The second election was scheduled just after our fall meeting. Gorbachev was the speaker. Remember him? The room was packed. A member of our national leadership rose and spoke – I thought to introduce Gorbachev. Nope. He said, “Bush will sign medical malpractice reform if it passes congress. Kerry and Edwards will not.” He sat. The room was silent. And the implication was clear. Though I knew there was not a snowball’s chance in hell medmal reform would pass I voted special interest. It was the one and only time I have ever voted for a presidential winner. Yeah, twice I voted for anarchy and Ross Perot. Don’t shoot me, ma? Please.

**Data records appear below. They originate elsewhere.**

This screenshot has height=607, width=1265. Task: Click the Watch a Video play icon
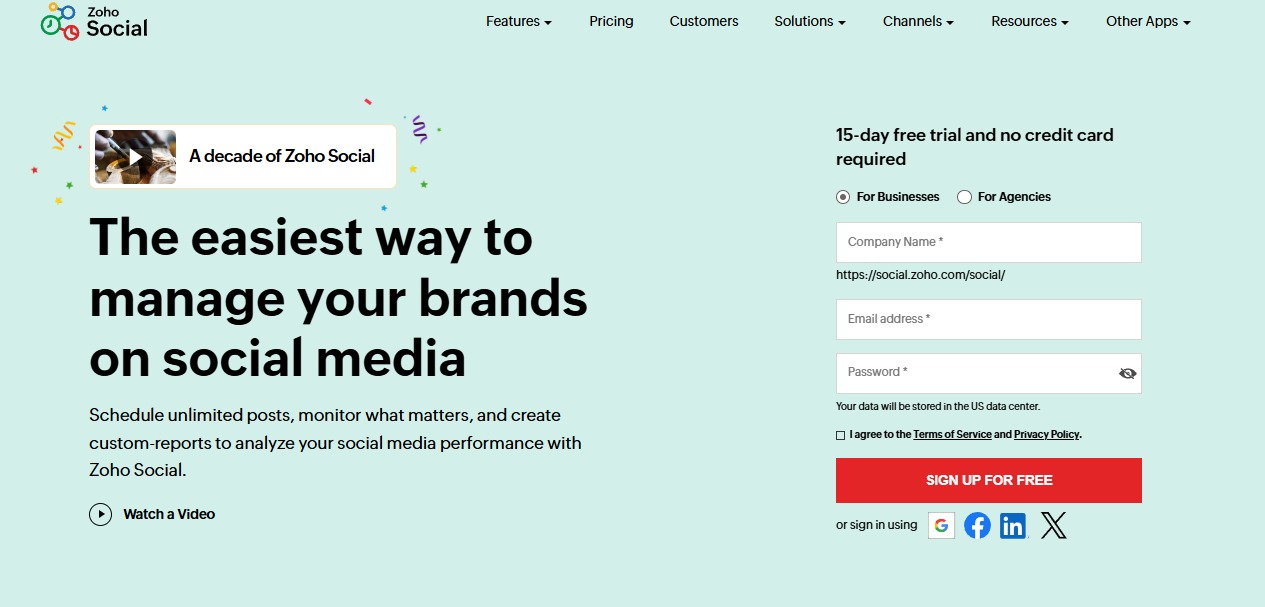click(100, 514)
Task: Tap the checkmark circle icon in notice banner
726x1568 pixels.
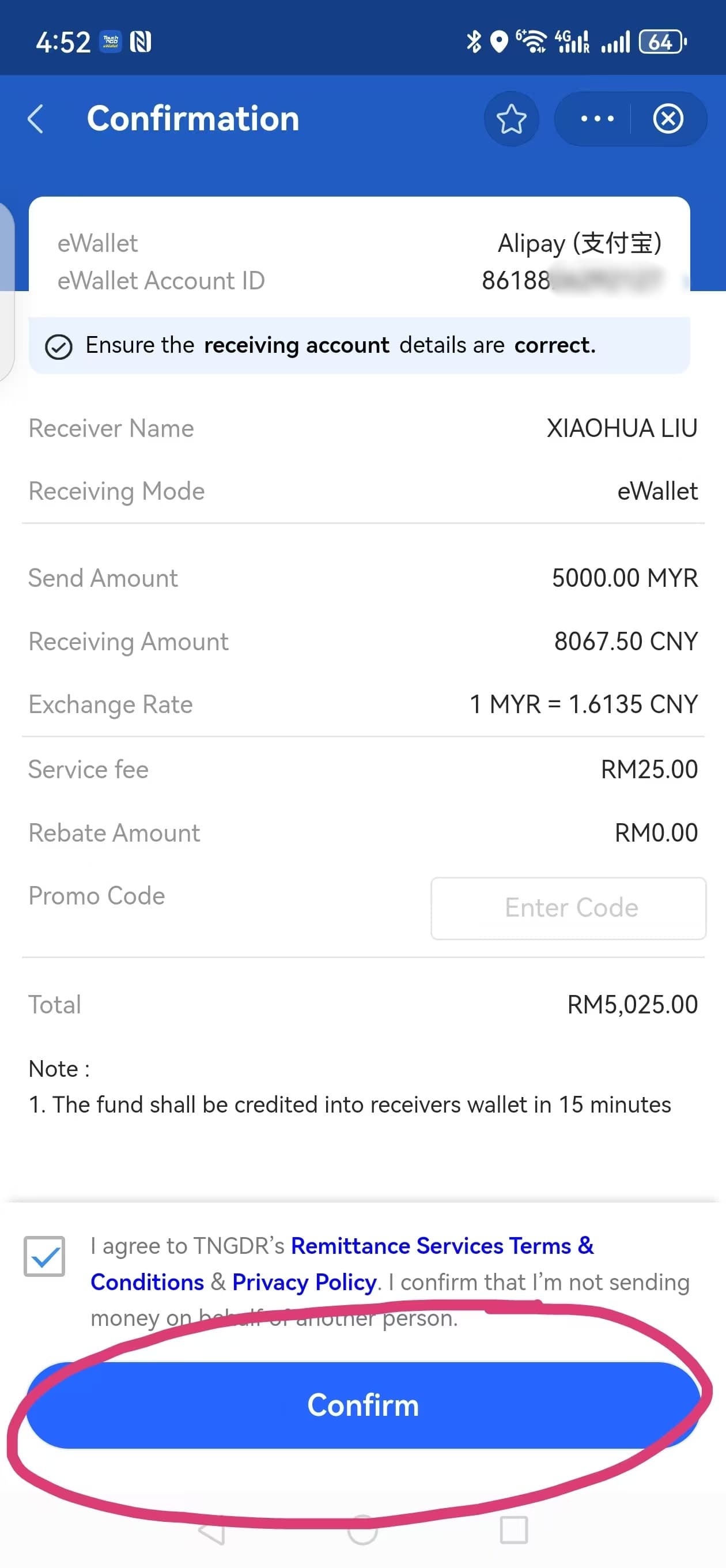Action: coord(59,347)
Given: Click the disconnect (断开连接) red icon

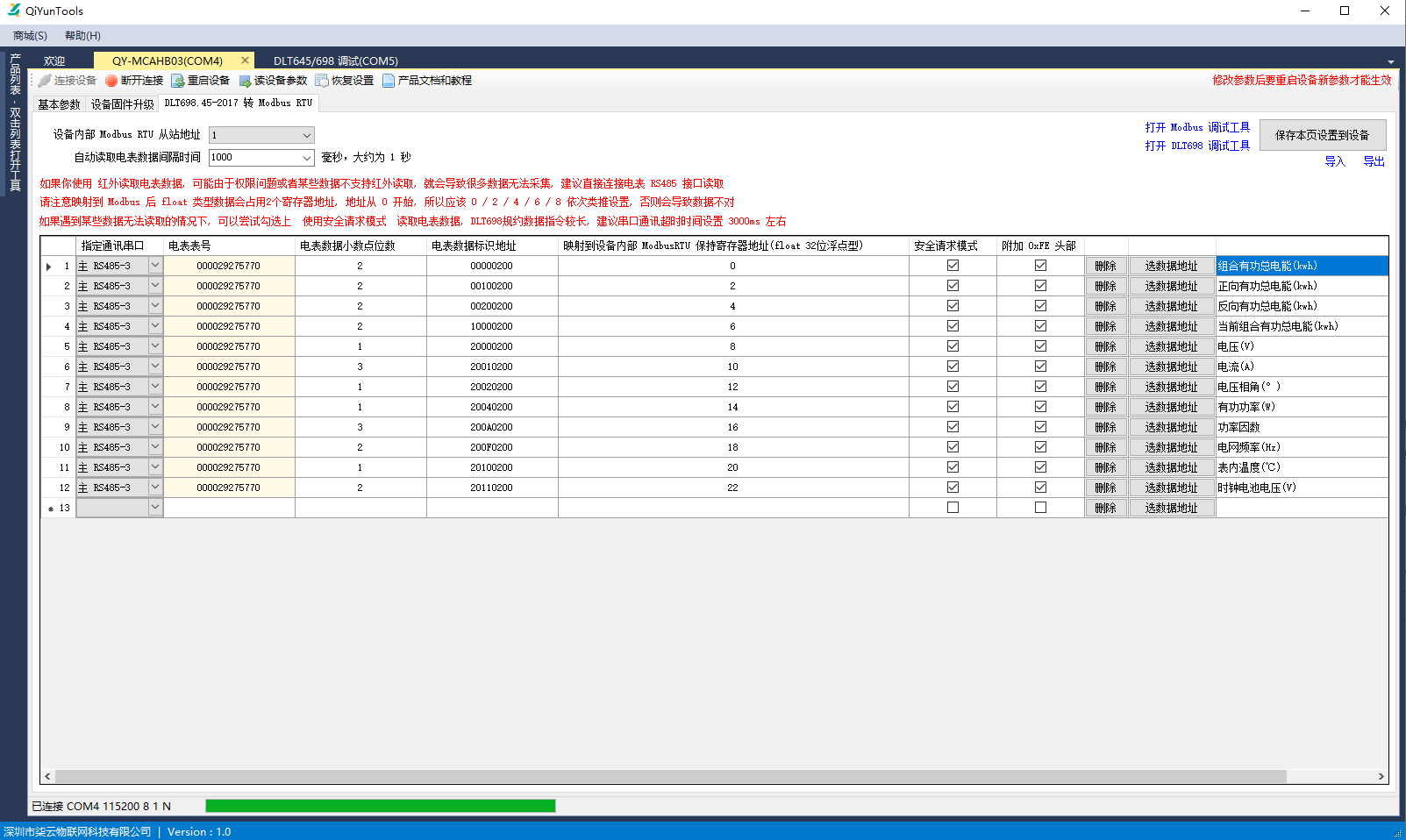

For fun. There are a group of divers at the resort who freedive. It’s a sport and a famous champion woman died in the Mediterranean recently. You dive with long fins in a camou dive suit. And there is no tank. And you train. And it is dangerous. And you don’t see much fish. And there’s not much to photograph. Well, to me it is about as sexy as eating broccoli. Yes, they do this for fun. I watched an instructor pour a tea cup of water through his nose to clear his sinuses. That was pretty sexy too – about as much so as a second helping of that broccoli. Remember? I never finished it. Every once in a while we see them frolicking – ok ok – training. It makes for a nice picture. I have a new dive computer. It’s a Suunto – made in Finland. It’s a great computer used by most of the serious divers around here and recommended highly to me. The computer cable to my Mac does not work. The dive watch does not connect. The Finns made a piece of crap cable and software connection that is a complete opaque piece of junk to connect. There, I ranted against this great watch. But what good is it that I paid an extra $100 for the cable and can’t get the benefit? (I hope you see this Suunto company. So far you have not solved my problem.) Anyway the dive watch has settings: Air, freedive, nitrox, and off. You set the watch before your dive. Duh? So one day I messed up. I hit the tiny buttons and the dive watch set itself for freedive. And when I was underwater I was locked in. So for 78 minutes I was underwater on a scuba dive and the watch was calculating a freedive. Oh my! I set a new world record.
I’m friends with the instructor who pours tea through his nose. (Don’t ask.) I showed him my watch and he laughed and laughed. These characters take pictures of their dive watches after a successful freedive. He declined a photo of my watch. Not famous enough I guess.